And for a moment I’m truly ashamed of my contempt for this tasteless, semi-frozen, concoction of additives and artificial color that comes “complimentary” with our $160, plus taxes, suite.
What have I become?
Now an attractive, younger woman wearing blue jeans and an Eddie Bauer fleece jacket walks up the attendant and says, “This is cold … and it’s an awful, disgraceful excuse for breakfast.” And with that she drops her fully loaded paper plate into the trash can.
While I watch this scene with more than a little admiration for the angry woman, the lobby erupts. A loud-talking group of late-waking breakfast-eaters arrive toting brown paper bags that resemble what you might get at Publix when you forget to bring your own tote bag.

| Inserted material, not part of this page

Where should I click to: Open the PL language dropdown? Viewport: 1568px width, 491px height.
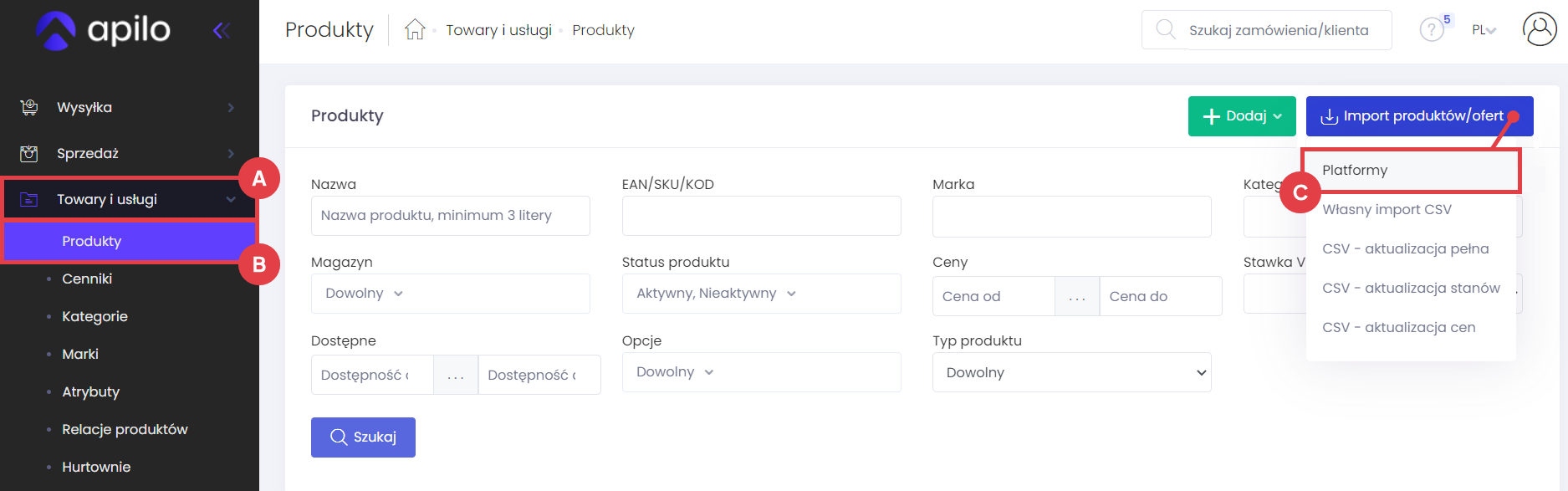[x=1484, y=30]
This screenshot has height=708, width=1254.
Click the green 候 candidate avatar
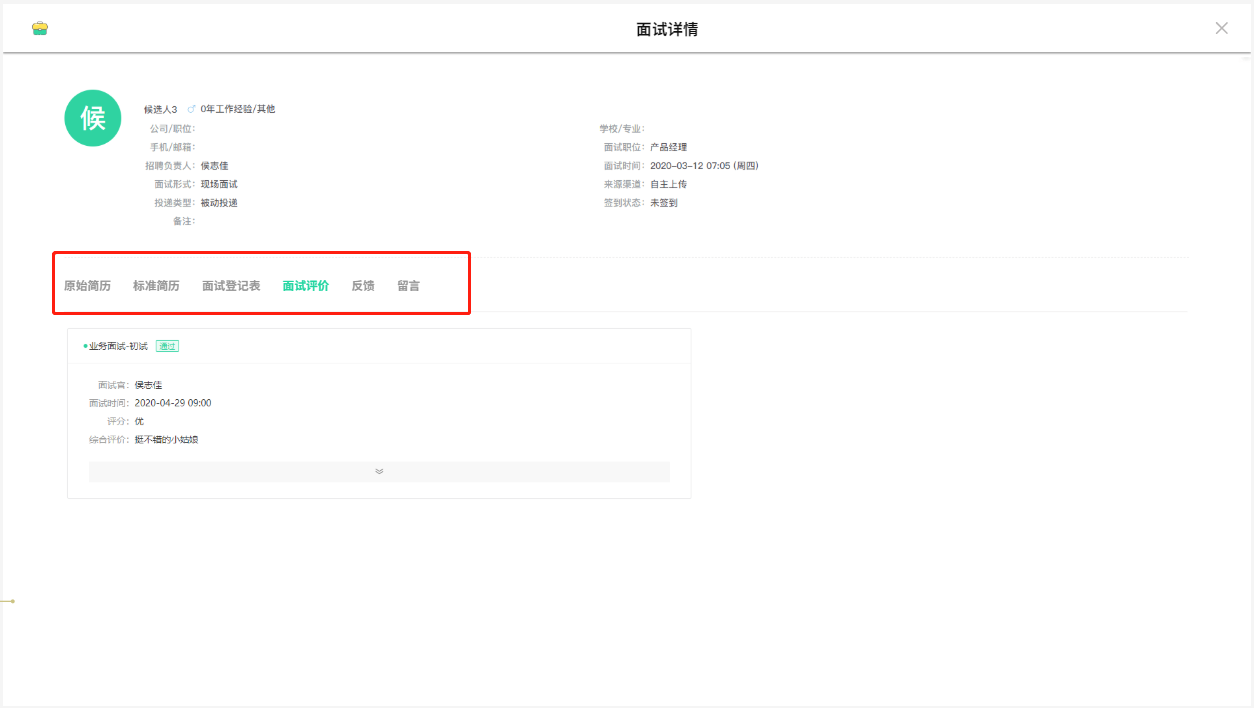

These folks target the pre-packaged muffins sweeping them into their bags; then they scoop-up all the small-boxed cereal. Then its into the refrigerator for the milk, butter and yogurt. Then on to the oranges, bananas and apples. Finally, its a cup of coffee (for the road) and straight out of the sliding glass doors and into their full-sized Escalade.
There are, at the end of the lobby, two black suit-wearing managers standing behind a long, laminate reception desk. They are looking down at their respective computers — probably wondering when the last of the rampaging breakfast-seekers will leave — and who must witness this scene every morning.
How, one wonders, do they keep their smiling, stoic equanimity in the face of this frantic, frenetic scene each and every morning?
But maybe, I think, this little two-act play is worth $160 plus taxes?